ZADANIE A> Jak w dwóch zdaniach streścisz artykuł o parkowaniu przy gdańskiej „Krainie Zabawy”?
ZADANIE B> Kontynuuj artykuł o parkowaniu przy gdańskiej „Krainie Zabawy”, dopisując dalszy ciąg po jego ostatnim zdaniu.

WYBRANY TEKST>
━━━━━━

• Kino
  • Mapa
  • Ogłoszenia
  • Forum
  • Komunikacja
  • Raport

Zabawa z (nie)parkowaniem

Michał Stąporek
30 marca 2007 (artykuł sprzed 17 lat) 
aktualizacja: godz. 16:31 (30 marca 2007)
Od kiedy zrobiło się ciepło, 'Kraina Zabawy' zapełniła się dziećmi. Od kiedy zrobiło się ciepło, 'Kraina Zabawy' zapełniła się dziećmi.
Niestety wraz z nimi pojawili się strażnicy miejscy, z mandatami za parkowanie przy placu zabaw. Niestety wraz z nimi pojawili się strażnicy miejscy, z mandatami za parkowanie przy placu zabaw.
Gdańska "Kraina Zabawy" nie ma jeszcze roku, a już wiadomo, że przy jej projektowaniu nie pomyślano o wszystkim. Przy placu zabaw nie ma gdzie stanąć samochodem, a kierowcy parkujący nieopodal karani są mandatami przez Straż Miejską. Miasto obiecuje, że niebawem rozwiąże ten problem.

━━━━━━

FRAGMENT ZBIORU DANYCH>
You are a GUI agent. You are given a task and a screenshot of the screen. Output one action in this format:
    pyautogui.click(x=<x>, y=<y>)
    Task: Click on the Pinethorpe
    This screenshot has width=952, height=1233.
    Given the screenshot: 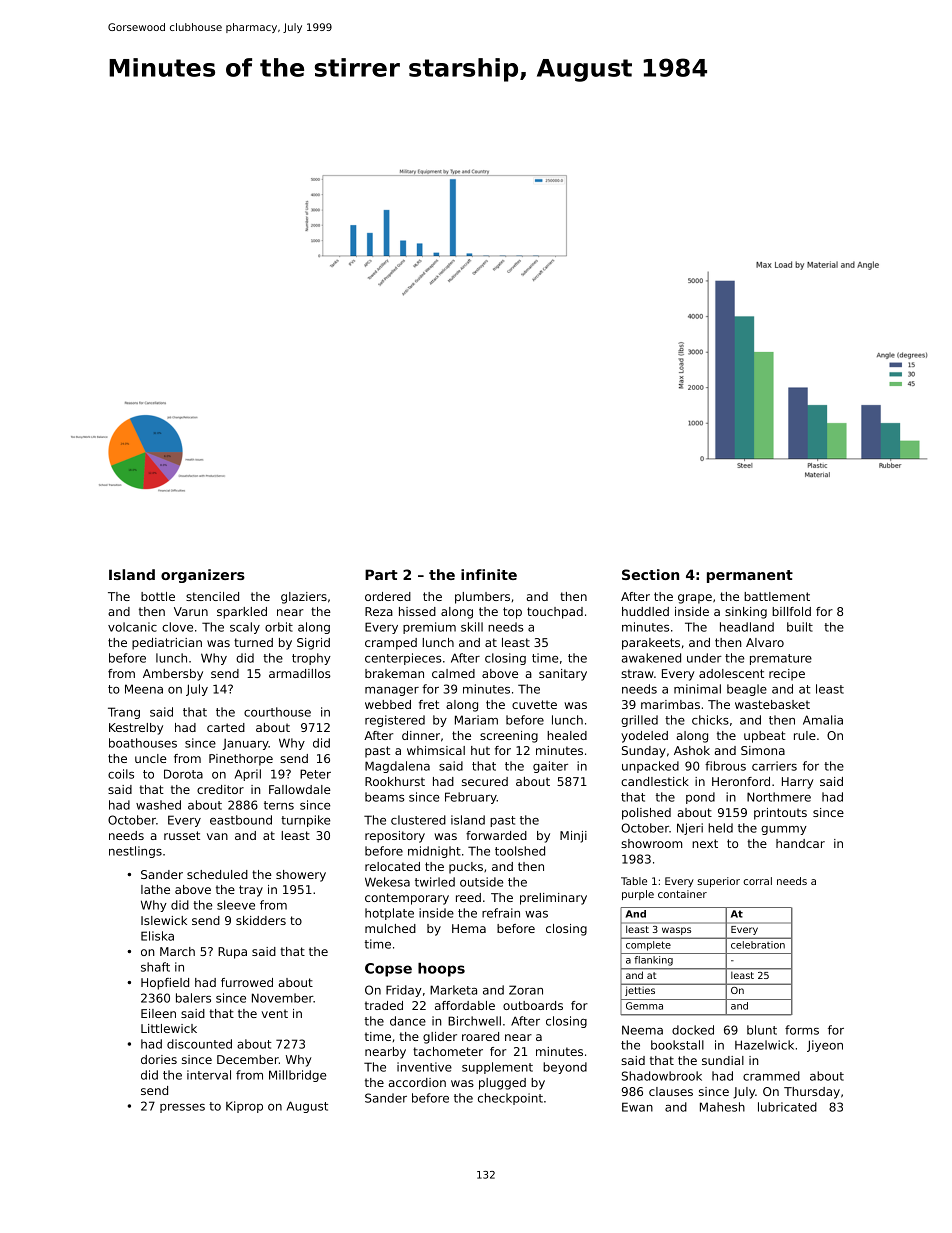 What is the action you would take?
    pyautogui.click(x=241, y=760)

━━━━━━

WYNIK ZADANIA A> Od kiedy zrobiło się ciepło, gdańska „Kraina Zabawy” zapełniła się dziećmi, a wraz z nimi pojawili się strażnicy miejscy, którzy karzą mandatami kierowców parkujących nieopodal placu zabaw. Plac nie ma jeszcze roku, a już wiadomo, że przy jego projektowaniu nie pomyślano o wszystkim, bo nie ma przy nim gdzie stanąć samochodem, a miasto obiecuje niebawem rozwiązać ten problem.

WYNIK ZADANIA B>
Przy największym w Gdańsku placu zabaw nigdy nie było odpowiedniego parkingu, ale do tej pory kierowcy radzili sobie parkując na obszernej polance tuż obok. Problem w tym, że kilka dni temu wjazd na ten teren zagrodziły betonowe pachołki.

- Rozumiem, ze to miejsce zagrodzono, bo to ponoć ujęcie wody. Szkoda jednak, że nie postawiono tam żadnej tablicy informacyjnej lub znaku drogowego "zakaz wjazdu" czy "zakaz zatrzymywania się". Sądzę, że kierowcy łamią prawo nieświadomie i nieumyślnie - skarży się nam nasz czytelnik, pan Michał, który przyjechał do "Krainy Zabawy" ze swoimi córeczkami. I pyta retorycznie: - Czy warto było wydawać grube pieniądze na obiekt, z którego trudno skorzystać?

Zdaniem Leszka Paszkowskiego, dyrektora gdańskiego MOSiR-u, który zarządza placem zabaw, "Krainie Zabawy" zaszkodził jej własny sukces: - Miejsce przypadło do gustu mieszkańcom Trójmiasta. Odwiedza je znacznie więcej osób, niż się spodziewaliśmy. Parking musi powstać i na pewno powstanie, ale to nie takie proste. Dlaczego?

Problem w tym, że okoliczne tereny stanowią strefę ochronną ujęcia wody. Oznacza to, że nie wolno tam niczego budować, nawet parkingu.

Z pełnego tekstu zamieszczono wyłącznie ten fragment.